Signal Processing Basics

Mathematical foundations for sensor data analysis in robotics.

What is a Signal?

A signal is a sequence of measurements over time:

Signal: [0.02, 0.05, 0.03, 0.08, 0.02, 0.06, ...]
         t=0   t=1   t=2   t=3   t=4   t=5

In our robot: - Accelerometer signal: acceleration in g (gravity units) - Gyroscope signal: rotation rate in °/s - Ultrasonic signal: distance in cm

Sample Rate

Sample rate (Fs) = how many measurements per second

Fs = 500 Hz means 500 samples per second
Each sample is 1/500 = 0.002 seconds = 2 milliseconds apart

Nyquist Theorem

You can only detect frequencies up to Fs/2 (the Nyquist frequency).

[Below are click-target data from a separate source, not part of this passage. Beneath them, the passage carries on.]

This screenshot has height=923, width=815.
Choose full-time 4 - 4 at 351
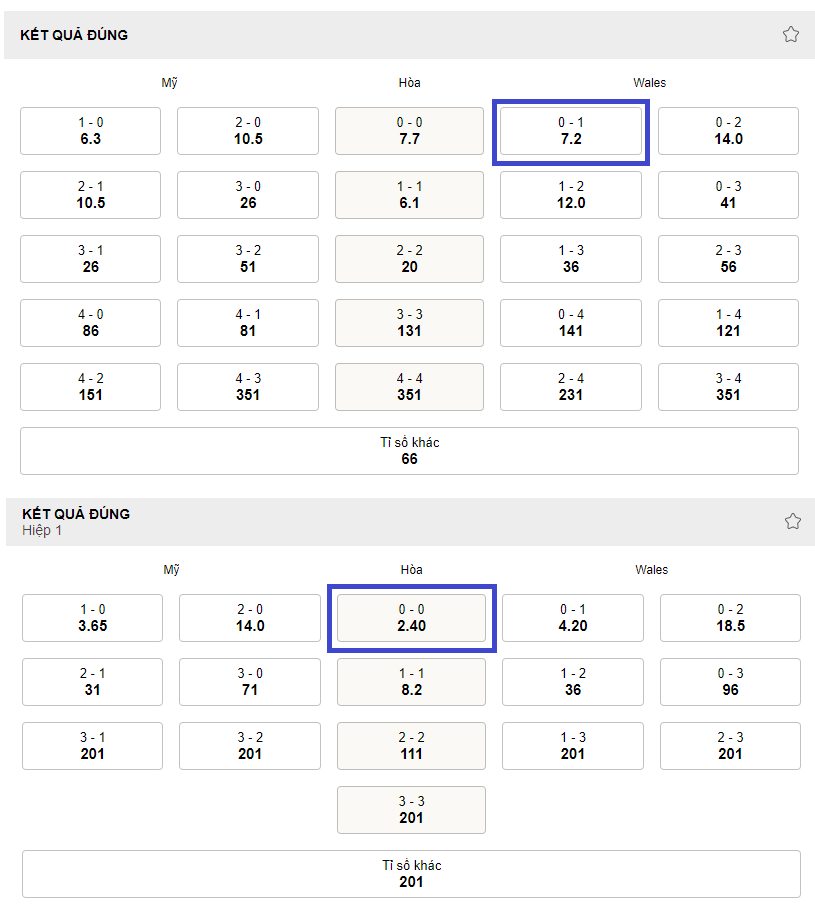pyautogui.click(x=410, y=387)
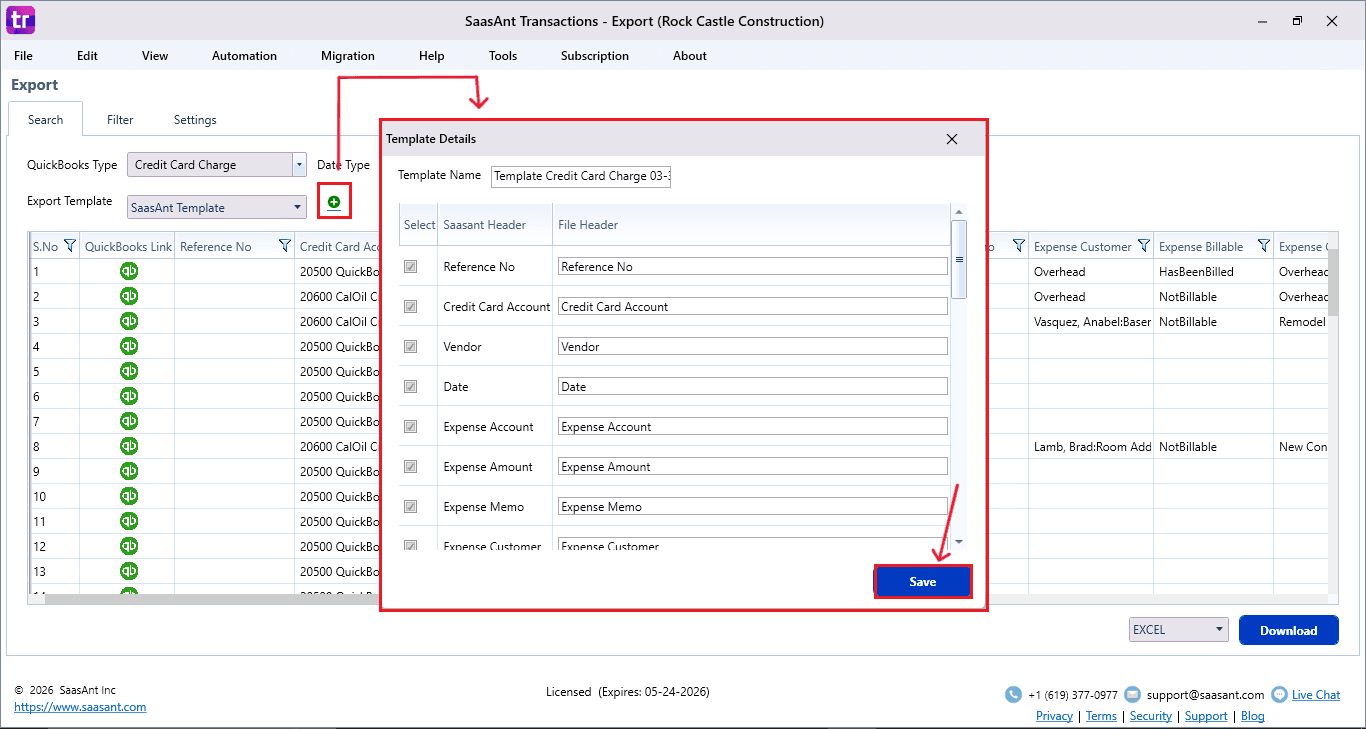Click the Live Chat bubble icon
1366x729 pixels.
(1279, 695)
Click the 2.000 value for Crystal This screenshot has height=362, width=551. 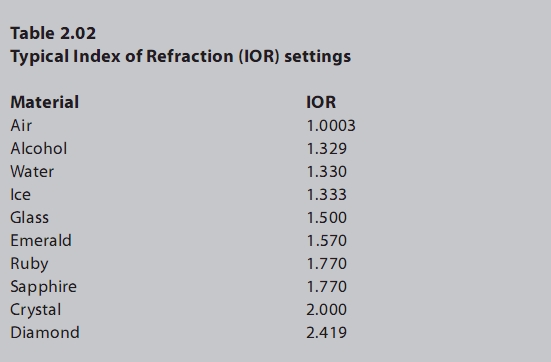326,310
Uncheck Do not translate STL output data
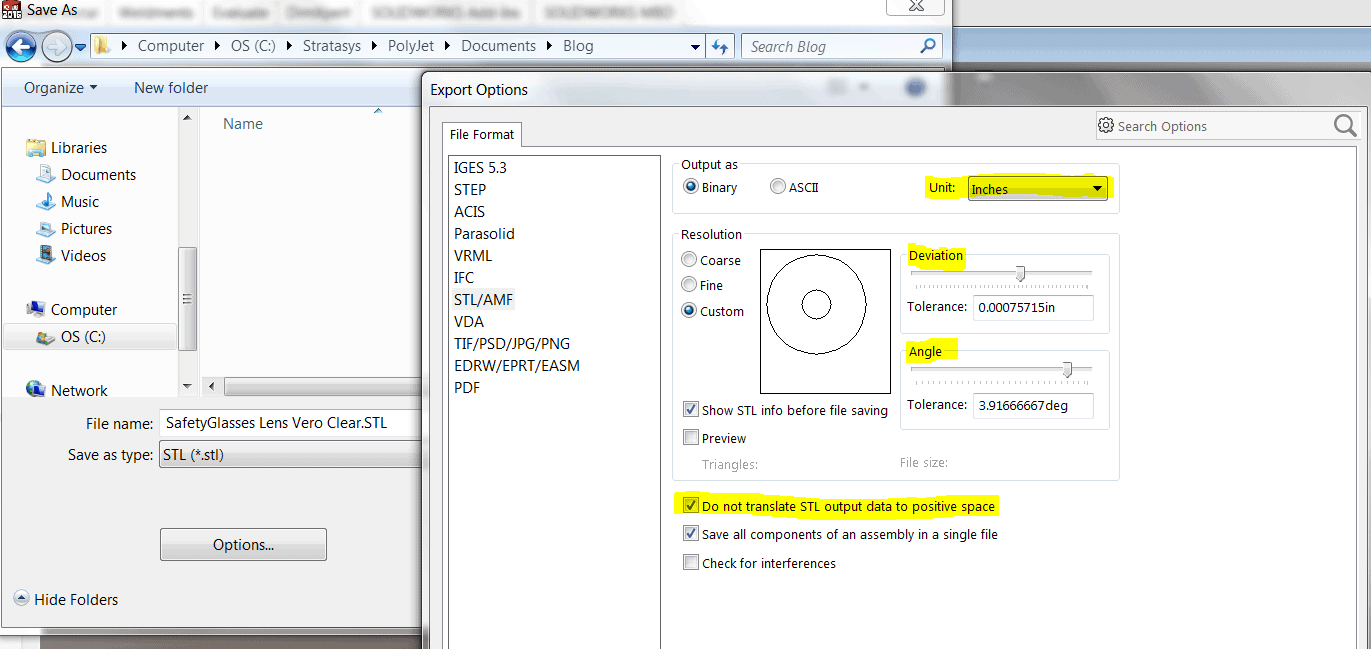 point(691,506)
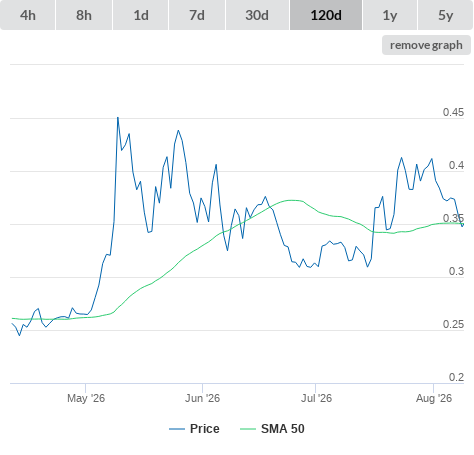Choose the 1d range tab

click(141, 15)
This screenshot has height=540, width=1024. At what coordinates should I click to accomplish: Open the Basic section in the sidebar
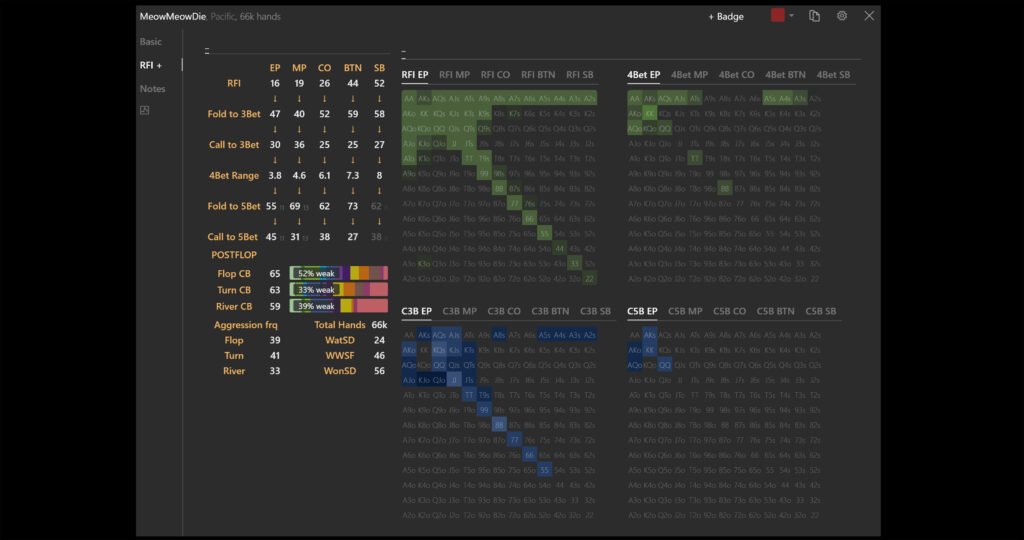(x=151, y=42)
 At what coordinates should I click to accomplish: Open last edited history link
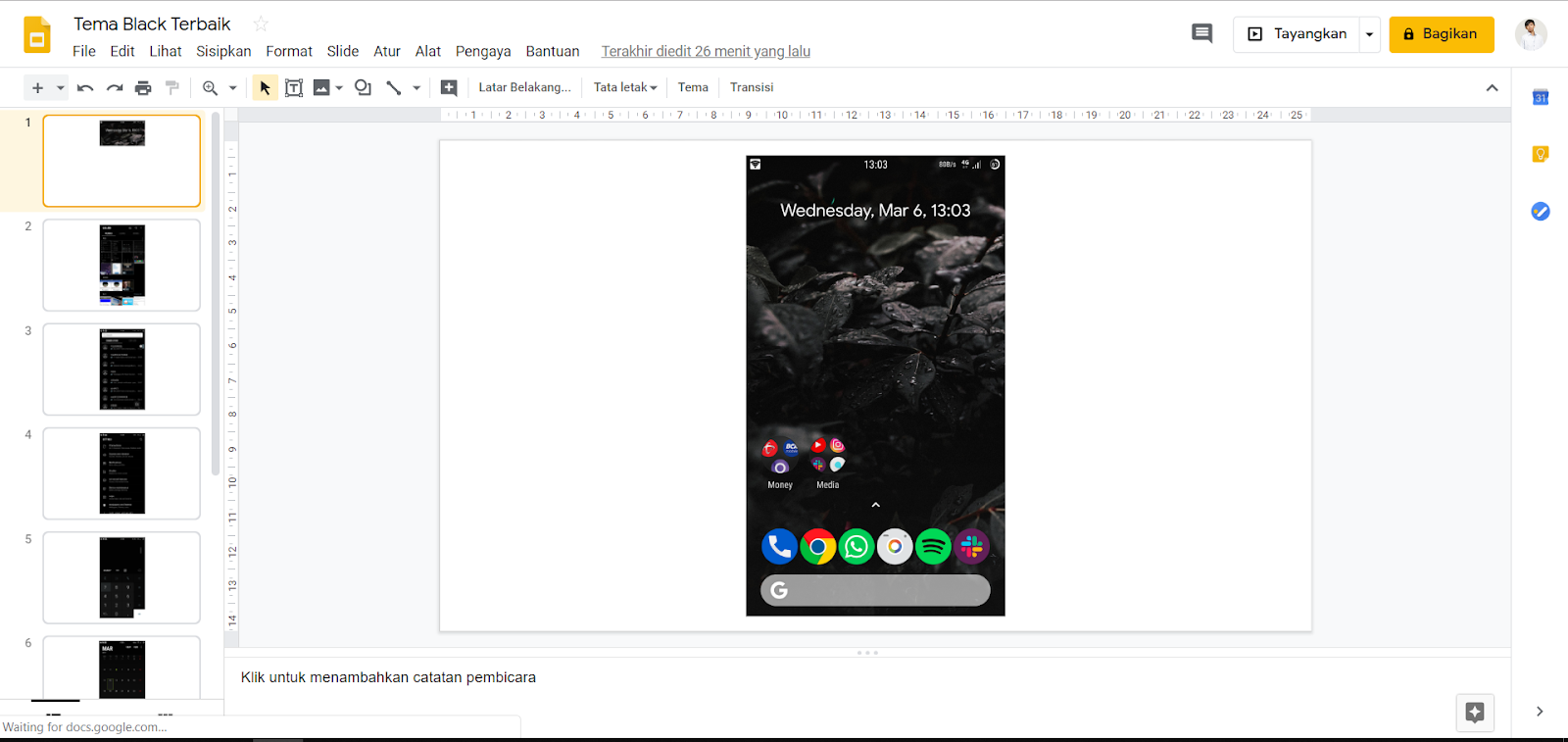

At 500 Hz sample rate: max detectable frequency = 250 Hz

Time Domain vs Frequency Domain

Time Domain

Shows when things happen:

Time Domain Signal:
amplitude
    ↑
 1.0│    ∧      ∧      ∧
    │   / \    / \    / \
 0.0│──/───\──/───\──/───\──→ time
    │        \/     \/
-1.0│

Frequency Domain

Shows what frequencies are present:

Frequency Domain (FFT):
magnitude
    ↑
 1.0│     ▌
    │     █
 0.5│     █
    │  ▌  █
 0.0│──█──█──█──█──█──→ frequency (Hz)
       5  10 15 20 25

Analogy: Music

Time domain = sheet music (notes over time)
Frequency domain = list of instruments playing (what sounds)

Key Mathematical Concepts

1. Mean (Average)

The central value of a signal:

\[\mu = \frac{1}{N} \sum_{i=1}^{N} x_i = \frac{x_1 + x_2 + ... + x_N}{N}\]

def mean(data):
    return sum(data) / len(data)

Use: Remove DC offset from signal

2. Variance

How spread out the values are from the mean:

\[\sigma^2 = \frac{1}{N} \sum_{i=1}^{N} (x_i - \mu)^2\]

def variance(data):
    m = mean(data)
    return sum((x - m)**2 for x in data) / len(data)

Use: Measure vibration intensity (more vibration = higher variance)

3. Standard Deviation

Square root of variance (same units as signal):

\[\sigma = \sqrt{\sigma^2}\]

def std_dev(data):
    return math.sqrt(variance(data))

4. Magnitude

For 3D vectors (accelerometer, gyroscope):

\[|a| = \sqrt{a_x^2 + a_y^2 + a_z^2}\]

def magnitude(ax, ay, az):
    return math.sqrt(ax**2 + ay**2 + az**2)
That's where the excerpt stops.